Baker’s architecture is read erroneously and simplistically as “ Kerala style”. I think it was not that simple. The so called “ Kerala style” is itself a questionable notion. (this is not a place to write about it). But the irony is that by labeling it that way, the critics and followers in Kerala as well as outside have belittled the importance of his work. His works, - homes or institutions or religious buildings-, had an idiosyncratic stamp typical of his and were molded by the firm belief in Gandhian frugalism and the conscious attempt at eliminating the unnecessary, may be of cost cutting. To do so it was inevitable to build climatically suited structures and use skills locally available. When this was a philosophy, it was inevitable to result in an architecture that we now know as that of Baker’s. But we, took it as vernacular and labeled as an adaptation of “Kerala style”. He never claimed so.

Baker did question the logic of plastered makeup as an unnecessary paste on unlike anybody before in Kerala. He bared his walls of beautiful brick works or stone masonry and made us admire the beauty of materials. None did that in Kerala before except Architect Chisholm and his ilk in the 19c or early 20c. He used plans and sequence of spaces, which were contemporary and modern (least the way Kerala planned traditionally). He used openings and windows which were simplified modern. None of these could be called Kerala Style. His jallis were neither an adaptation of the past. Baker rejected past’s follies and adapted relevant and significant ones from anywhere

But true, he made tiled roof and sloped concrete roofs resembling the roofs of traditional Kerala as well as some wood joinery details, railings, etc. more like the “post modernist” way, yet very ingeniously and beautifully. And to that extend he was using an easily recognizable architectural vocabulary and signifying certain accepted meanings of forms. He was thus rebelling against the accepted principles of modern architecture as well. I think, that to him was just a way to get more latent ideas of architecture, - of lower cost and frugal living and ecological building - acceptable to people, more like the way Mahatma Gandhi clothed his ideas in simple mass appeal. Baker’s architecture will be and is significant beyond these scenographic formalisms. At the techtonic level and in technological innovation and spatial creativity, his architecture was universal, modern and had the significant spirit of adventure and objectivity. Modern scientific spirit of enquiry was the basis of his architecture. And it happened at a significant point in Kerala’s architectural and political history.

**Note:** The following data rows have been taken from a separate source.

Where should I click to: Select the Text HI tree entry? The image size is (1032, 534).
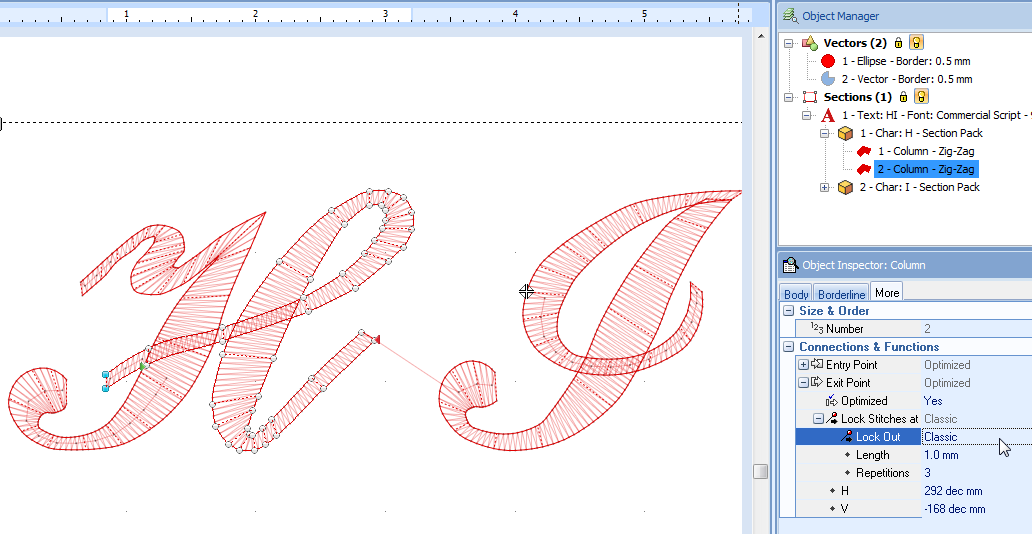point(930,115)
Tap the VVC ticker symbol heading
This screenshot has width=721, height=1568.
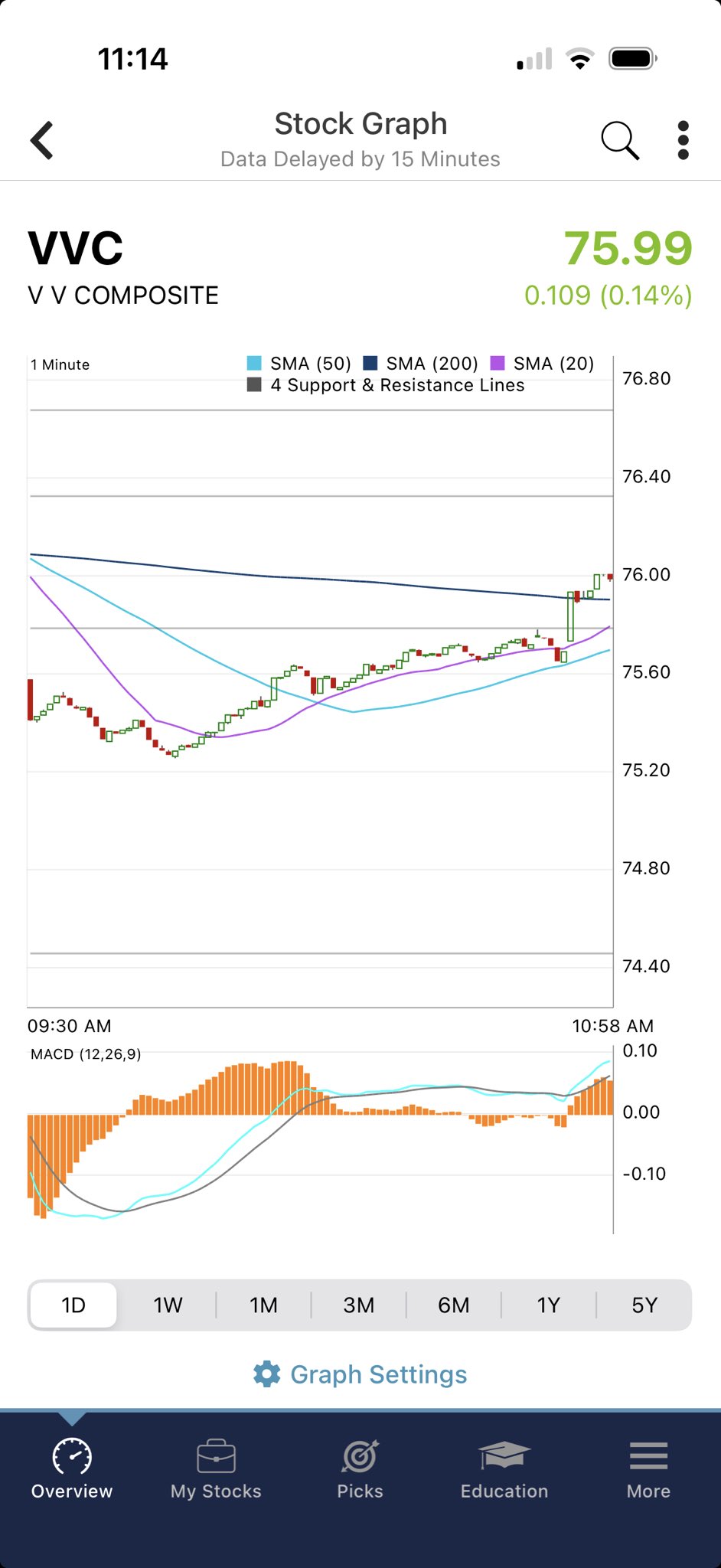76,248
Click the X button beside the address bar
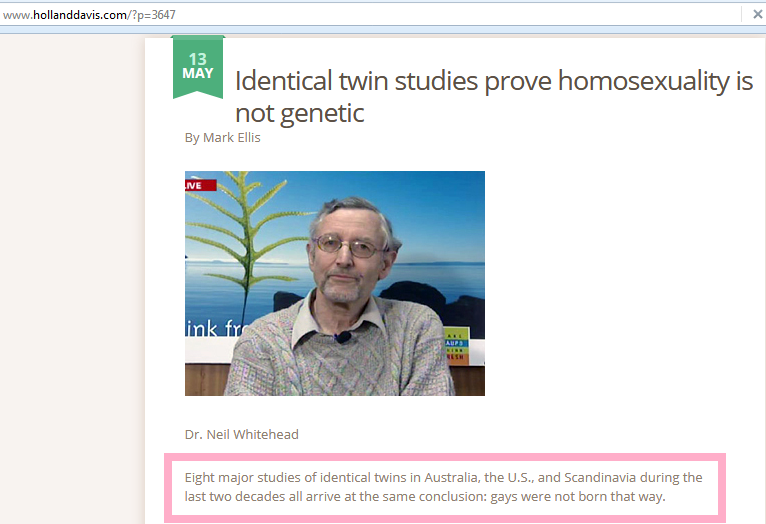This screenshot has height=524, width=766. [757, 15]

Let us remember not to reduce this significance of Baker to that of a mere technician (even if a masterly one) or just a low cost architect. Let us not disgrace his masterly adaptations with cheap imitations as seen in Kerala’s recent scenography of questionable and insipid adaptation of sloping roofs. A serious study of Baker’s architecture is required. I hope some one will do it. May be that only a European will be destined to do that!

Baker was admittedly a Gandhian in ideas and yet like Gandhi he is understood more superficially and because of his eminence, would be followed more in form than in real spirit and content of ideas.